Evaluation of iStent Micro-Bypass vs. Kahook Dual Blade Goniotomy with Phacoemulsification in Open-Angle Glaucoma: A Systematic Review
- PMID: 40869645
- PMCID: PMC12387698
- DOI: 10.3390/jcm14165819
Evaluation of iStent Micro-Bypass vs. Kahook Dual Blade Goniotomy with Phacoemulsification in Open-Angle Glaucoma: A Systematic Review
Abstract
Background/Objectives: Glaucoma refers to a group of eye diseases that damage the optic nerve, causing irreversible vision loss. It typically begins with peripheral vision impairment and, in severe cases, leads to complete blindness. A major advancement in glaucoma treatment is Microinvasive Glaucoma Surgery (MIGS), including trabecular bypass and ab interno trabeculectomy, which are generally used for mild to moderate glaucoma. This review aimed to evaluate the efficacy and safety of iStent micro-bypass implantation and Kahook Dual Blade (KDB) goniotomy combined with phacoemulsification in patients with open-angle glaucoma (OAG). Methods: A review of recent studies was conducted using PubMed, Google Scholar, Scopus, Web of Science, and Embase.

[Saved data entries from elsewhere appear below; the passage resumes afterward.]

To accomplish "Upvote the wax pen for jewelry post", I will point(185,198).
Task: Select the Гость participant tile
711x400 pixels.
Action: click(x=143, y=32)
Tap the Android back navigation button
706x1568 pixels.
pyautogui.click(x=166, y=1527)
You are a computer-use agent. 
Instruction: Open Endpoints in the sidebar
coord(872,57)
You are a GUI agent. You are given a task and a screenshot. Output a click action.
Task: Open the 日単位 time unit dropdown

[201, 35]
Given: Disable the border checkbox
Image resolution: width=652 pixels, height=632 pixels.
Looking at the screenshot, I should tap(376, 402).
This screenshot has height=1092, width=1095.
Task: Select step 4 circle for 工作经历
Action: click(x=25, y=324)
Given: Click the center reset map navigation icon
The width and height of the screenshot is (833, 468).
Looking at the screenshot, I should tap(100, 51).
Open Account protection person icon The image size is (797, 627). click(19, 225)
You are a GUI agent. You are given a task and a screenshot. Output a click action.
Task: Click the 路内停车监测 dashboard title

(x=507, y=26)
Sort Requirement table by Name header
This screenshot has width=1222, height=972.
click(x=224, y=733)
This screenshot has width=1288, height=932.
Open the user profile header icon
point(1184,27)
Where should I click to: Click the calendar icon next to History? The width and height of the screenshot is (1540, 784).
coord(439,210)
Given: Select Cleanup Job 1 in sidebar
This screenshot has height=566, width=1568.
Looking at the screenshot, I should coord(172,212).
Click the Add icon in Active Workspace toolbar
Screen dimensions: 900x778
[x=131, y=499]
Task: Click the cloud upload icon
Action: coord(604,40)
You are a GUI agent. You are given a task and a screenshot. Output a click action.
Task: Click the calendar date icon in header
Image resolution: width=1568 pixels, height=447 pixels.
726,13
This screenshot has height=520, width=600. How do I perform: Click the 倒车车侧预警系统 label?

Both prospective and retrospective clinical studies were included. These MIGS methods were compared for reducing intraocular pressure (IOP) and medication burden at baseline and endpoint. Results: Eleven studies involving 1925 eyes were analyzed. All studies showed that iStent (first- and second-generation) micro-bypass implantation and KDB goniotomy reduced IOP, favoring the phaco-KDB group. Antiglaucoma medication use also decreased significantly. The success rate was sufficient and most complications were minimal. Conclusions: In conclusion, iStent implantation and KDB goniotomy offer a high safety profile, meaningful IOP reduction, a minimally invasive approach, and quick recovery.
Keywords: Kahook Dual Blade; iStent; intraocular pressure; minimally invasive glaucoma surgery; open-angle glaucoma; phacoemulsification.
Conflict of interest statement
The authors declare no conflicts of interest.